21.  In December 2015 the President of the Supreme Court of Cassation asked the plenary of the court’s Civil and Commercial Sections to give an interpretative decision on a number of points of procedure. One of those was whether decisions whereby courts of appeal courts upheld regional courts’ refusals to register a legal entity were amenable to appeal on points of law. The President said that the case-law on that was inconsistent, referring to the three 2009-12 decisions cited in paragraph 18 above and the two 2013 decisions to the opposite cited in paragraph 19 above.
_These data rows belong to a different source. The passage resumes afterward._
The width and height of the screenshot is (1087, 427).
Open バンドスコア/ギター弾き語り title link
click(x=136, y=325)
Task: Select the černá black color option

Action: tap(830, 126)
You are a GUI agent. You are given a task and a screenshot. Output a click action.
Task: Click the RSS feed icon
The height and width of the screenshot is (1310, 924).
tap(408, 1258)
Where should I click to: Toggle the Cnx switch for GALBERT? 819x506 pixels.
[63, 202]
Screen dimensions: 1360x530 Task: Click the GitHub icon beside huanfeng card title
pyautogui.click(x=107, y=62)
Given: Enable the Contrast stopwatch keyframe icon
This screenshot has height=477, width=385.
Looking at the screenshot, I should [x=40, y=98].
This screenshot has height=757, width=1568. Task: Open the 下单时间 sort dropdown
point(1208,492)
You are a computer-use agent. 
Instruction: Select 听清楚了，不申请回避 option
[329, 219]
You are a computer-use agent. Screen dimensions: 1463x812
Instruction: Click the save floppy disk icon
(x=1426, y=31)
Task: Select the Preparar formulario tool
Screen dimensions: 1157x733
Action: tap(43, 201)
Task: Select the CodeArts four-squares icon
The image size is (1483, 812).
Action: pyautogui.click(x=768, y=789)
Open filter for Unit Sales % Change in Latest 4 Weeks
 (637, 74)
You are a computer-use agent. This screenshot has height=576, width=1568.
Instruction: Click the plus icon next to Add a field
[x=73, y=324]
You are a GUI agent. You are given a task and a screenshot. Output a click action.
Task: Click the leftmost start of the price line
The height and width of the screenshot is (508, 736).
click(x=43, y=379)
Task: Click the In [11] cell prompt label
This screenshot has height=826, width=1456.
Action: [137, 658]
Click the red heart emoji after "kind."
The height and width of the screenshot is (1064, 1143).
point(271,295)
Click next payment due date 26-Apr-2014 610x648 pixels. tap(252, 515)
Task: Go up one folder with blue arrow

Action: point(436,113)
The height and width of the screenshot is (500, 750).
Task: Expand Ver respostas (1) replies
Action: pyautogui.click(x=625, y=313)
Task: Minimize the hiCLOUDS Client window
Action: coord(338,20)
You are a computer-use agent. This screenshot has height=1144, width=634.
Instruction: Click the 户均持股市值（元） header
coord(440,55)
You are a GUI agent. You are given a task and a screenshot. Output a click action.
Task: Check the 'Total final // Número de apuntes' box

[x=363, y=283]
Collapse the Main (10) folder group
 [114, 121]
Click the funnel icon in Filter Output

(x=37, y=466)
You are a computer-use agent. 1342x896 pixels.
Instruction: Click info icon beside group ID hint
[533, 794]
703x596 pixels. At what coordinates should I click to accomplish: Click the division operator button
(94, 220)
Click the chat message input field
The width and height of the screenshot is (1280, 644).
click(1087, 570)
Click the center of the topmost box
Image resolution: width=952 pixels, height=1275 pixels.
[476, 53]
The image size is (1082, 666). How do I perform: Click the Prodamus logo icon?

In its interpretative decision, handed down in July 2018, the plenary of the court’s Civil and Commercial Sections confirmed that no appeal on points of law lay against decisions by the courts of appeal in such cases (see тълк. реш. № 5 от 12.07.2018 г. по тълк. д. № 5/2015 г., ВКС, ОСГТК).
COMPLAINTS
22.  The applicants complain under Article 6 § 1 of the Convention that the reasons given by the Sofia Court of Appeal were unclear and arbitrary, owing in particular to its alleged failure to take into account all relevant legal provisions and its finding that the applicant association would pursue political goals.
23.  They also complain under Article 11 of the Convention that the reasons for which the applicant association was refused registration were not clear and compelling, and that the decision to do so was not based on an acceptable assessment of the relevant facts.
24.  Lastly, they complain under Article 14 of the Convention that the authorities refused to register the applicant association on account of the second applicant’s Macedonian ethnic origin.
QUESTION TO THE PARTIES
Was the refusal to register the applicant association in breach of its and Mr Radonov’s right to freedom of association, enshrined in Article 11 of the Convention (see United Macedonian Organisation Ilinden and Others v. Bulgaria, no. 59491/00, §§ 53-82, 19 January 2006; United Macedonian Organisation Ilinden and Others v. Bulgaria (no. 2), no. 34960/04, §§ 30‑41, 18 October 2011; Yordan Ivanov and Others v. Bulgaria, no. 70502/13, §§ 39-42, 11 January 2018; and United Macedonian Organisation Ilinden and Others v. Bulgaria (no. 3), no. 29496/16, §§ 32‑36, 11 January 2018)?